»»

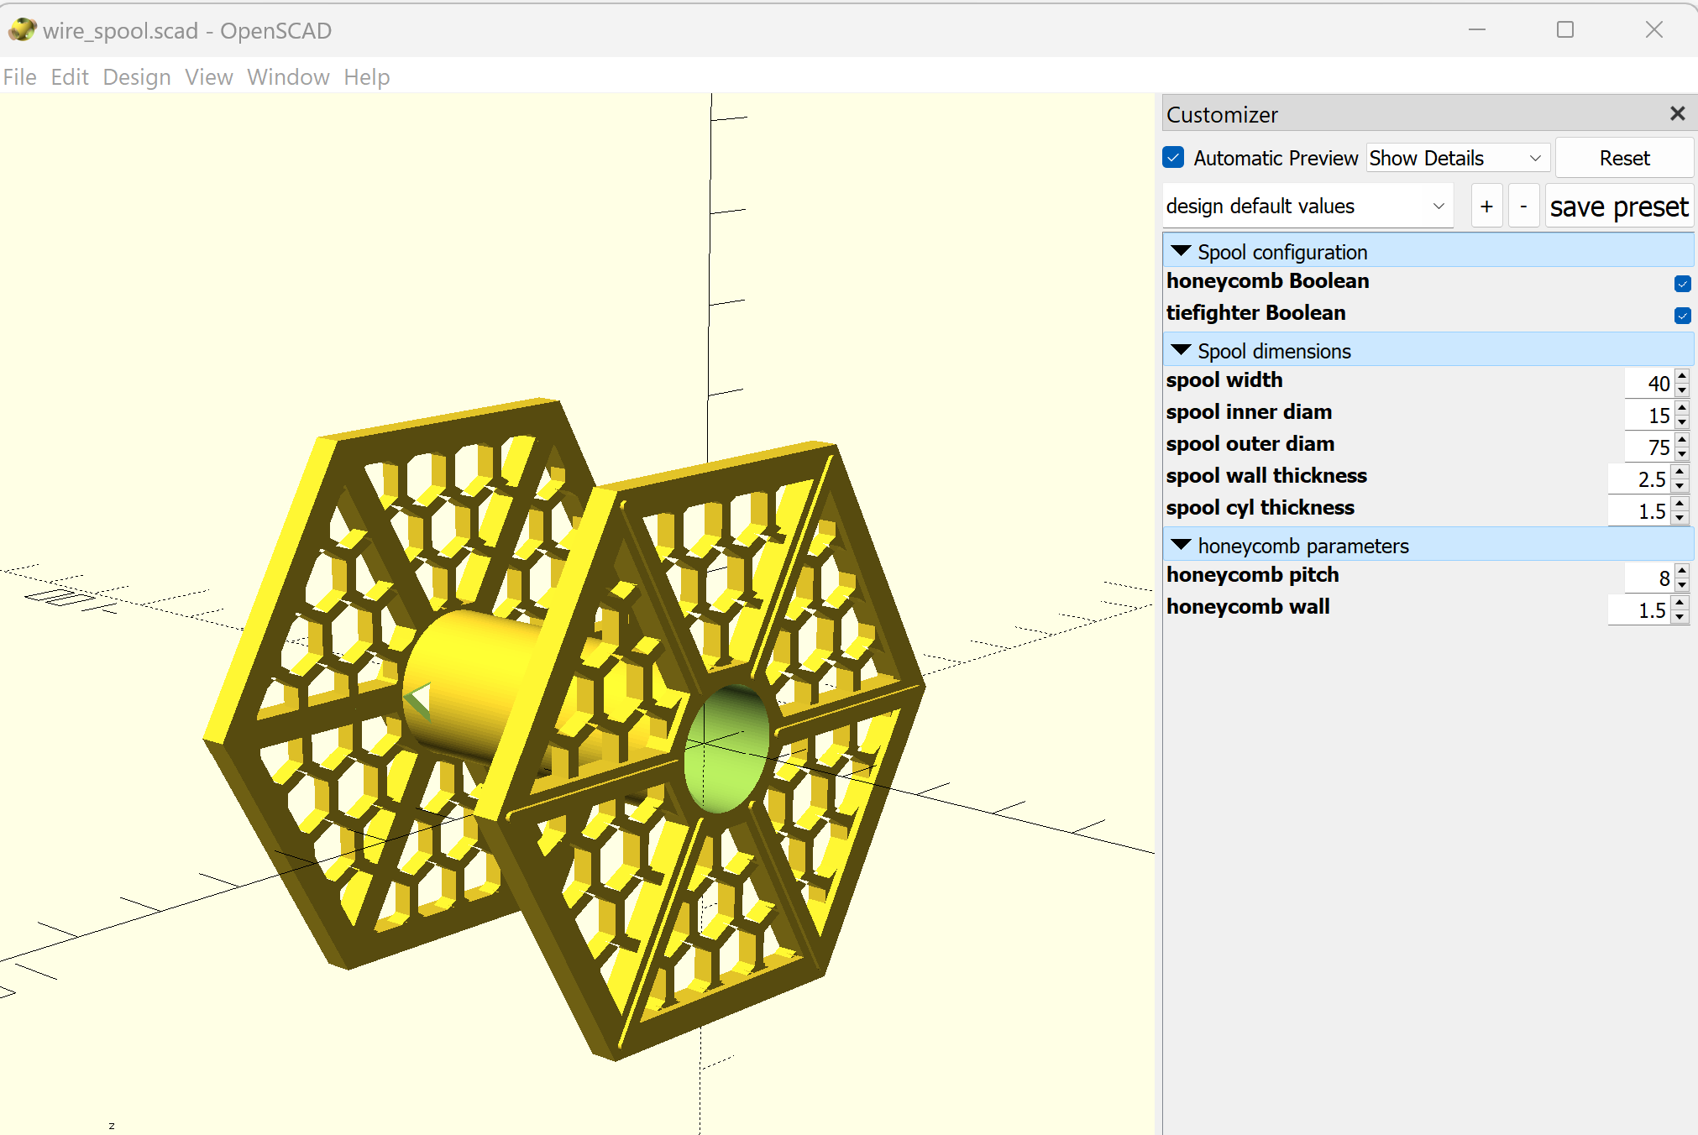Turn off Automatic Preview
Viewport: 1698px width, 1135px height.
click(1173, 157)
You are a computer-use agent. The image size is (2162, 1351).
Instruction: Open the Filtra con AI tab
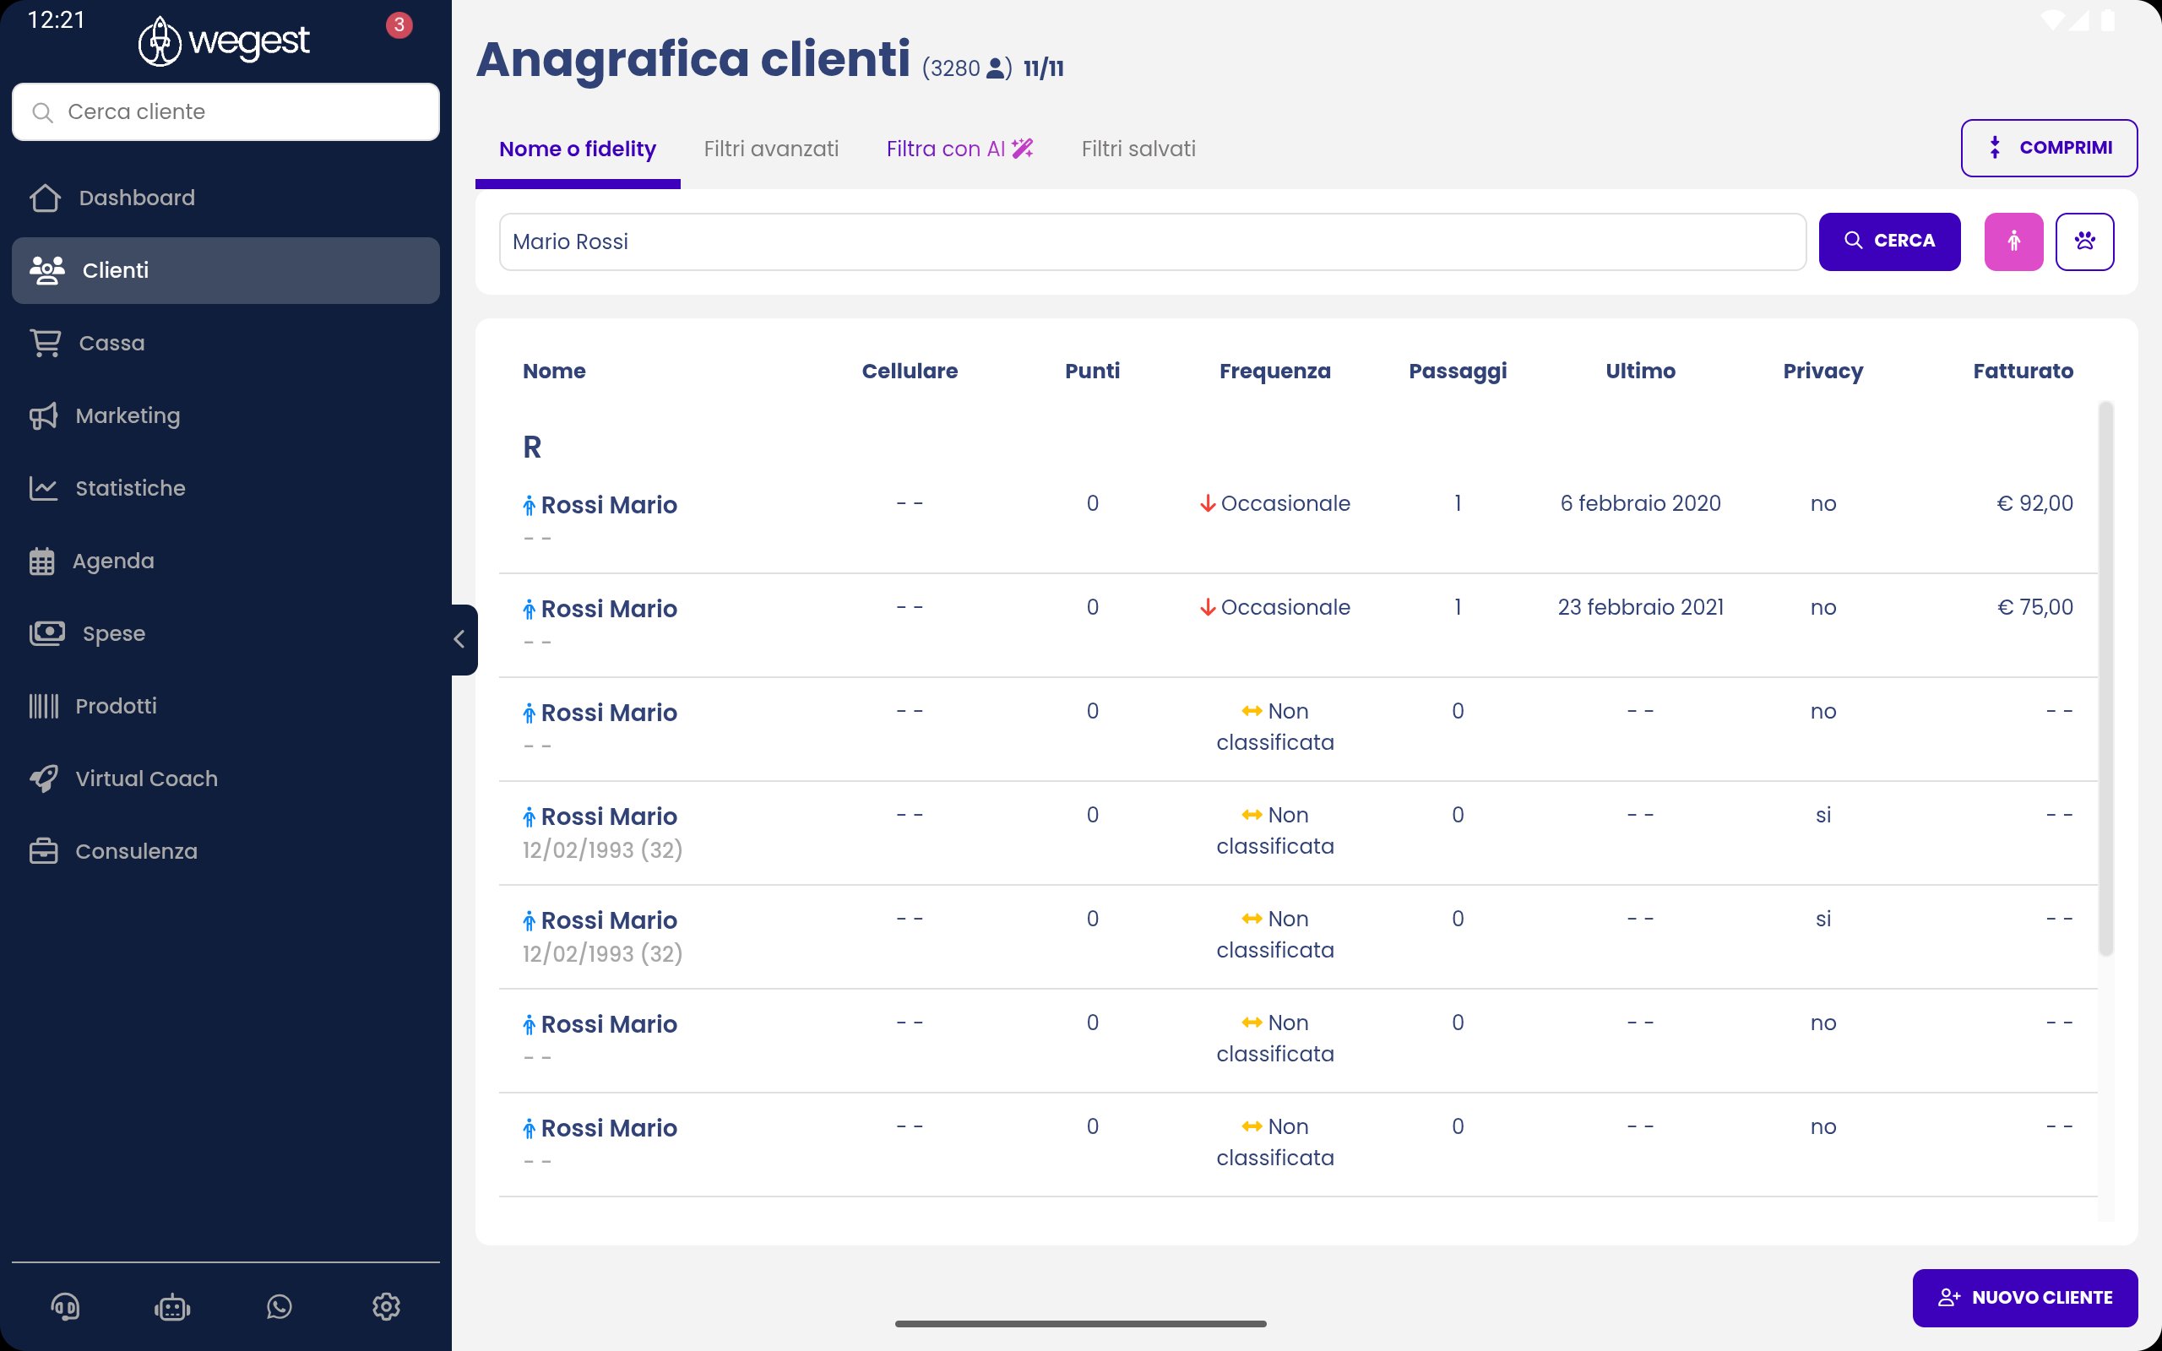[x=959, y=149]
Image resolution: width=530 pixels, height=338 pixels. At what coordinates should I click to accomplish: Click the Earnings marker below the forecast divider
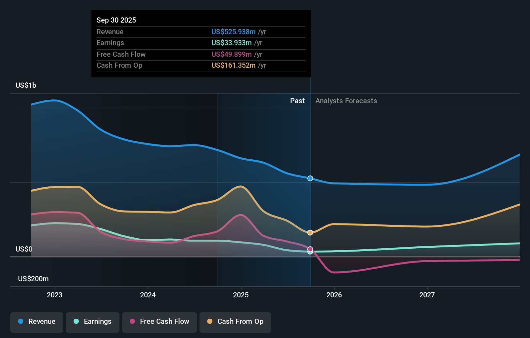[310, 252]
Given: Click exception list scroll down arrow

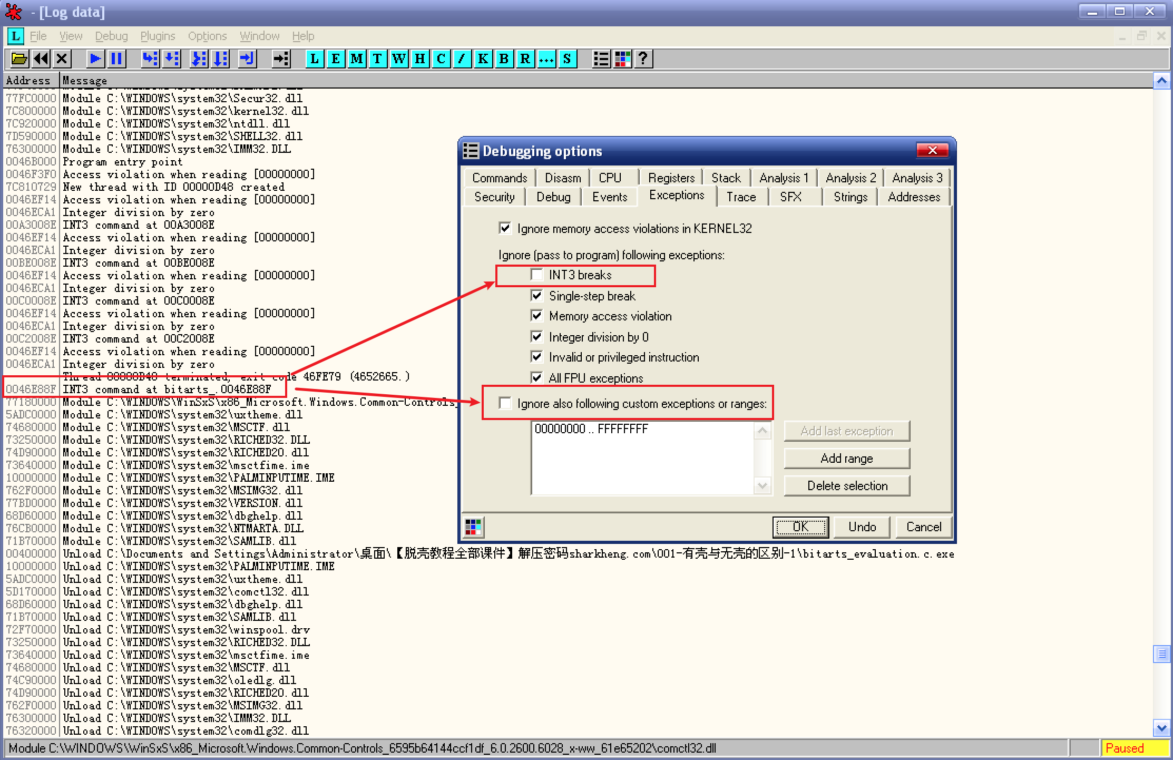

««

● **What you are asked to do**:
Starting at the line with "You are a computer-use", output each line through the final one of the listing above, and nothing else. Pictures are to be left out.

● **Answer box**:
You are a computer-use agent. The image size is (2162, 1351).
Instruction: Open the Filtra con AI tab
[x=959, y=149]
Image resolution: width=530 pixels, height=338 pixels. At what coordinates should I click to accomplish: Click the Earnings marker below the forecast divider
[310, 252]
Given: Click exception list scroll down arrow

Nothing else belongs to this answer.